If you've ever hosted a tasting, read on for amusement sake, if not sit down, pour a small dram of something tasty and take notes. First, I'm going to state for the record, I'm no expert and pretty much go with having fun rather than conducting a formal exercise in whiskey snobbery. The whole idea behind a bourbon tasting is to get together with other enthusiasts and enjoy bourbon together focusing on a specific bourbon or theme. Over the last couple of years I've either hosted or attended about 7 tastings and the themes included the following:
- Blind line-up of various bottles
- As Time Goes By: A selection of bourbons covering 5 decades from the same distillery
- Old Forester both past and present
- Wild Turkey 101 proof both past and present
- Bottled in Bond
- Four Roses single barrel covering 4 different recipes
- Bourbon Heritage Collection and precursors (more on this in a follow on blog)
If you haven't conducted a tasting and want to, I understand the thought of it might be slightly intimidating and this may stem from not quite knowing where to start or what to do. There are some internet sites that provide some guidance on holding a tasting and generally give good advice. The goal here is to have fun and make it what you want. In my opinion, the execution of the tasting is what you make it for the most part but there are some basic guidelines you should follow.
- Keep the whiskey offering to no more than 5 or 6
- Good hygiene is important for all guests but please refrain from adding a splash or dab of cologne or perfume. Smelling like a French whore will only screw with your neighbors olfactory abilities.
- Do not eat food that is spicy or contains things like garlic
- Use the same style glassware while tasting
- Put down a white tablecloth
- Make sure the room is well lighted
- If anyone overindulges, don't invite them back for the next tasting
Let me discuss each of the above in more detail. I typically offer 4-6 whiskeys. Remember that as folks begin tasting, the alcohol effects on the palate will begin immediately. If you do have more than say 6, encourage the tasters go slow and keep the sampling more moderate. Discussing what each is experiencing as they taste will keep the pace moving at a slower rate. Smelling pretty is nice when you're on a date but smelling like Chanel No. 5 while attending a tasting will only annoy your sippin neighbors and will probably get you removed from the invite list. If you eat food that is spicy or contains a moderate amount of garlic, you won't be able to taste the bourbon in an pure manner as these will affect your taste buds. What you drink out of is important as the shape and size make a difference.

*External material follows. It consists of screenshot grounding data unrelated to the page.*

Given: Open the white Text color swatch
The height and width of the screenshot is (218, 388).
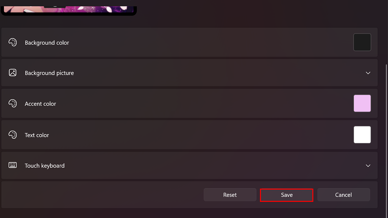Looking at the screenshot, I should tap(362, 135).
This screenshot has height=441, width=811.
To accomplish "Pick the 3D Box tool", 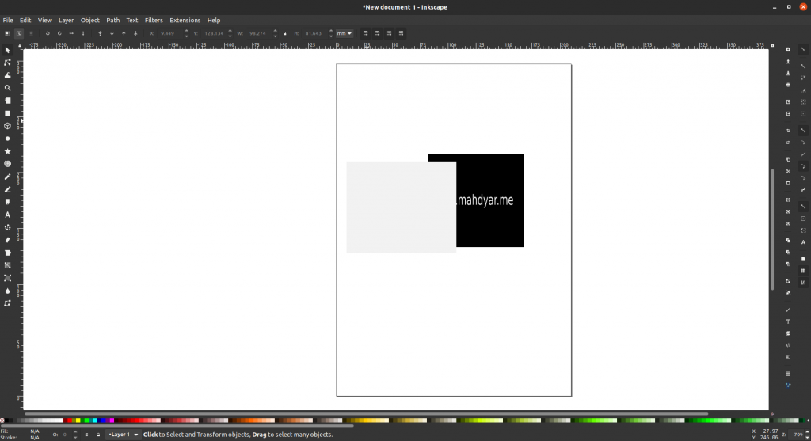I will [8, 126].
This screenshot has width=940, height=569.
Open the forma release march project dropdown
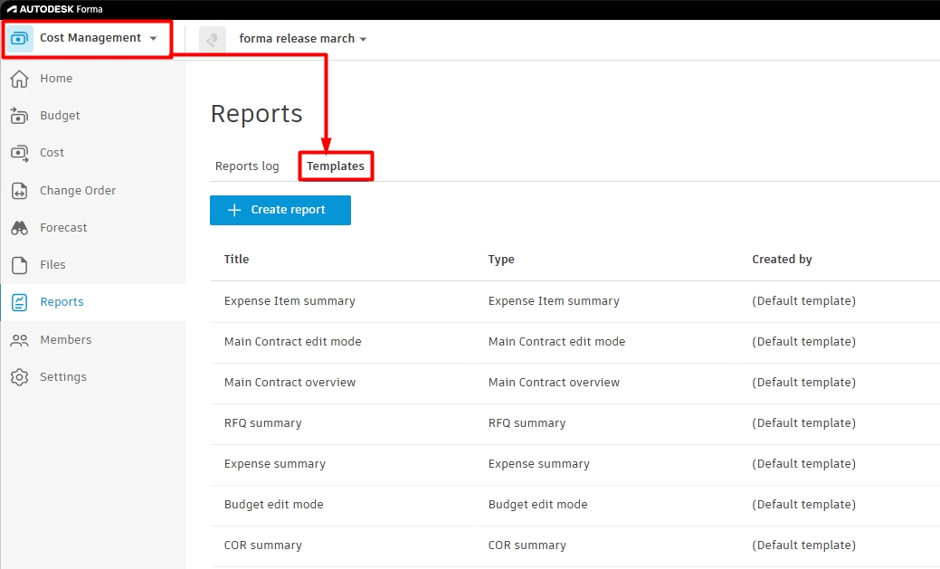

I tend to use the Glencairn since the shape concentrates the nose and the size makes viewing and tasting the whiskey simple. A white tablecloth provides a neutral backdrop when viewing the whiskey. This is very important especially if you are scoring the bourbons (more on that later) and having a well lighted room makes viewing the whiskey easy. Finally, as sad as it is, some folks attending a tasting can't help themselves and overindulge. I find this type of behavior to be boorish and doesn't promote the intent or spirit of the event. If invited to a tasting, have the class to exhibit some self control.

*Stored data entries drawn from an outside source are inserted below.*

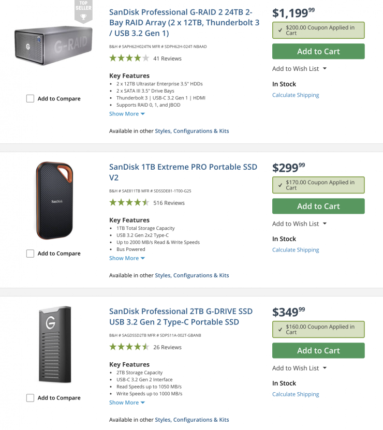This screenshot has height=430, width=383.
Task: Click the G-RAID star rating icons
Action: pos(129,58)
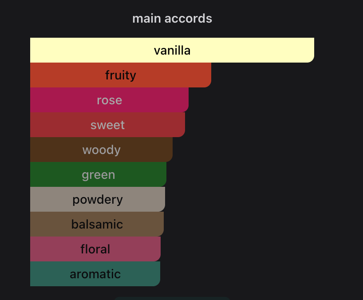The width and height of the screenshot is (363, 300).
Task: Open the aromatic accord bar
Action: (x=95, y=274)
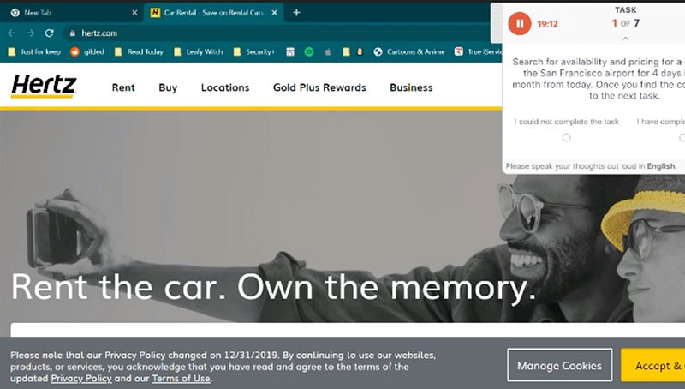Go back using the browser back arrow
The width and height of the screenshot is (685, 389).
click(x=12, y=33)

For the most part, I like to provide scoring sheets for my guests that cover 4 basic areas; appearance, aroma, entry and finish with scoring typically covering 1 for poor to 5 for best. If you don't plan on serving dinner, make sure to tell your guests to eat beforehand. This is important as you don't want your guests tasting on an empty stomach. At the very least you should provide a platter of snacks that includes things like peanuts, cheese, crackers, etc. I always serve a meal afterward that includes some form of protein which counters the effects of alcohol.

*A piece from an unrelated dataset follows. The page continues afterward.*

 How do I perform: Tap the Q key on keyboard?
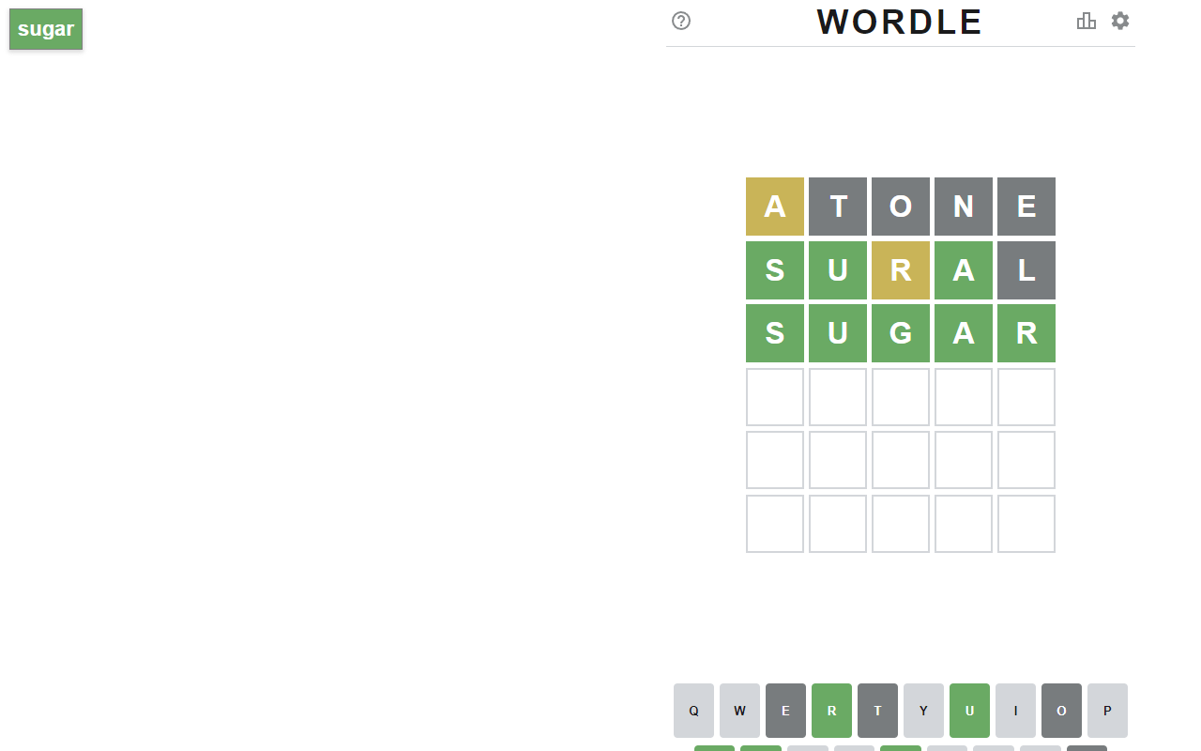pos(694,711)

As for a theme, well, that's really up to you. You can choose to do the tasting blind (which can make it difficult for some) or open which provides for a more relaxed event. I would encourage you to have a theme as that concentrates the discussion on things like proof, distillery, age, etc. Do some research on your theme (say a specific distillery) so you can provide some background info or history on the subject matter.
As I said, there are really no explicit rules so feel free to modify and make it work for your guests and environment. The nice byproduct of hosting a tasting event is the friends you will make over time, I certainly have. Oh, and the other outcome of holding a tasting…..you're coolness just went up another notch.